Save the standardized version of the `attributes` array to `attributes_norm`.
%% Cell type:code id:1d9ea13d tags:
``` python
# write your code here
```
%% Cell type:markdown id:f86fc083 tags:
### 8. Matrix Operations
We are going to work with following slices of the `attributes` array (see the cell below). You will compute some simple operations without using NumPy's builtin methods, but you may use them to check that your solution is correct.
**1\.** Compute the dot product between each vector (i.e., row) of `slice1`, with the corresponding vector of `slice2`. This means, the 1st vector `slice1` with the 1st vector of `slice2`, the 2nd vector `slice1` with the 2nd vector of `slice2` etc. Use numpy, but avoid using `np.dot` or for loops. Think about the definition of the dot product.
The expected output is `[514410.1698, 661579.8319, 797379.7166, 494338.7313]`
**2\.** Compute the cosine similarity between 7th and 77th rows (use 0-based indexing) of the `attributes` array using the dot product.
(0-based indexing, means you should use the vectors `attributes[7]` and `attributes[77]` )

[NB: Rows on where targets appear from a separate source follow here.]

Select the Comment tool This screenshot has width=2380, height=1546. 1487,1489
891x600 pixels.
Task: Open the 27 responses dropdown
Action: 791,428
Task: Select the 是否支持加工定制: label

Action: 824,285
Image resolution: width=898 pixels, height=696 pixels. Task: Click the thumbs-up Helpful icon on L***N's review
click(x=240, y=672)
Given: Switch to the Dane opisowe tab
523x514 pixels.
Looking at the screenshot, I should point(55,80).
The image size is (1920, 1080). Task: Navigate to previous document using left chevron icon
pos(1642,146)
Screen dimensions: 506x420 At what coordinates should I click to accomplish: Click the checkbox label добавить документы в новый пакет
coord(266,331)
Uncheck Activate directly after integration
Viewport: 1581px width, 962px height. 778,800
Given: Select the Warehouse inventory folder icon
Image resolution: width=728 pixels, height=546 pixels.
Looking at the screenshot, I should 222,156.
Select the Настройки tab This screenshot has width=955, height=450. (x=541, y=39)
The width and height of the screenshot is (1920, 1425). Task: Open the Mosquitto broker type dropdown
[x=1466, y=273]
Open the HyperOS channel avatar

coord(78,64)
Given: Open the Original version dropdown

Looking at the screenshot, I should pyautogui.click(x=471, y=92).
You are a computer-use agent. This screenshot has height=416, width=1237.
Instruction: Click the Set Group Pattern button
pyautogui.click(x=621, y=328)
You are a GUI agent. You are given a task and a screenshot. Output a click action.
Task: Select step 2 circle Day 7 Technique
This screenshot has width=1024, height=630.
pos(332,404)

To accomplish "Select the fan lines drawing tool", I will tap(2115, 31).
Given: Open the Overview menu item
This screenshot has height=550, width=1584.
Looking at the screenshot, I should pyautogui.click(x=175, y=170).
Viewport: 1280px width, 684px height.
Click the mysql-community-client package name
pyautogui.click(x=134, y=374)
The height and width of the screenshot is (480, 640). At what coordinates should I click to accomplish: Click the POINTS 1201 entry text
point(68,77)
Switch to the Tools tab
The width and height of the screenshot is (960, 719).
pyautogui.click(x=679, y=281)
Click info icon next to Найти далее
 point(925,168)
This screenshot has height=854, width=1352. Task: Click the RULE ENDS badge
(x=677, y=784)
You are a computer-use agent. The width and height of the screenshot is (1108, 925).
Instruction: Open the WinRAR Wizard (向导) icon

%% Cell type:code id:c7db29f9 tags:
``` python
# write your code here
```
%% Cell type:markdown id:1d6d022c tags:
Cosine similarity is used a lot in machine learning and has many nice properties compared to other metrics, such as a cosine. One of them is that its values are in the `[-1, 1]` range regardless of the properties of the vector space (e.g., dimensionality).
**3\.** Compute the cosine similarity between the 7th and 77th rows (use 0-based indexing) of the `attributes_norm` array. How can you explain the difference in their cosine similarities? Why did these vectors look very similar before standardization, but dissimilar afterwards?